L’employeur soutenait que la conclusion d’un accord d’intéressement en 2018 avait valablement reporté l’obligation de mettre en place la participation. Il invoquait subsidiairement la prescription biennale des demandes antérieures à 2019 et l’application d’une clause de sauvegarde prévue à l’accord d’intéressement. La salariée contestait ces arguments et réclamait le paiement de la participation pour les trois exercices ainsi que des dommages et intérêts pour discrimination syndicale et entrave.

La question centrale soumise à la cour était de déterminer si une entreprise ayant franchi le seuil de cinquante salariés pouvait s’exonérer de l’obligation légale de participation en concluant un accord d’intéressement, et dans quelle mesure les sommes réclamées étaient prescrites ou devaient être réduites par application d’une clause de sauvegarde.

La cour d’appel de Nîmes réforme partiellement le jugement. Elle rejette la fin de non-recevoir tirée de la prescription, condamne l’employeur à verser à la salariée des rappels de participation pour les années 2018, 2019 et 2020, mais réduit les montants en application de la clause de sauvegarde. Elle rejette les demandes de dommages et intérêts pour discrimination et entrave.

I. L’encadrement de l’obligation de participation au regard du dispositif d’intéressement

A. L’inapplicabilité du report de l’obligation de participation par un accord d’intéressement postérieur au franchissement du seuil

La cour énonce que « l’article L.3322-3 n’envisageait le report de l’obligation de proposer un accord de participation que lorsque le seuil des cinquante salariés était franchi postérieurement à l’accord d’intéressement ce qui n’est pas le cas en l’espèce ». Cette interprétation repose sur une lecture stricte du texte alors en vigueur, qui conditionnait le bénéfice du report à la préexistence de l’accord d’intéressement par rapport au franchissement du seuil.

L’employeur avait soutenu que la conclusion de l’accord d’intéressement du 25 juin 2018, ratifié aux deux tiers des salariés, avait pour effet de reporter l’obligation de participation à 2021. La cour écarte cet argument au motif que le seuil de cinquante salariés avait été franchi dès 2015. Le bilan de l’année 2017 mentionnait un effectif moyen de cinquante-deux salariés, sans compter les intérimaires.
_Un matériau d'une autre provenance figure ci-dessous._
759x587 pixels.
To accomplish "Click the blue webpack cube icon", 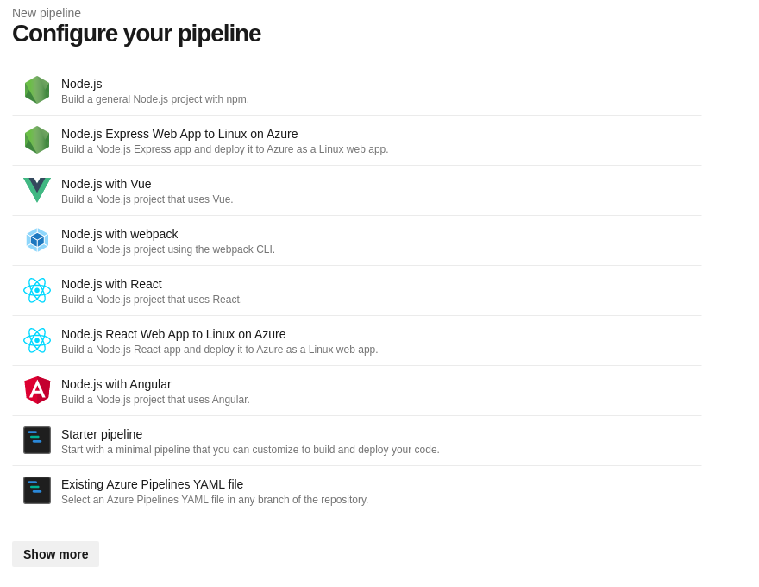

Cette solution s’inscrit dans la logique protectrice du droit de la participation. Le législateur a entendu garantir aux salariés le droit de participer aux résultats de l’entreprise dès lors que certains seuils d’effectifs sont atteints. Permettre à un employeur de contourner cette obligation par la conclusion tardive d’un accord d’intéressement aurait vidé de sa substance le caractère obligatoire de la participation. La cour applique ainsi le principe selon lequel les exceptions aux obligations légales doivent être interprétées restrictivement.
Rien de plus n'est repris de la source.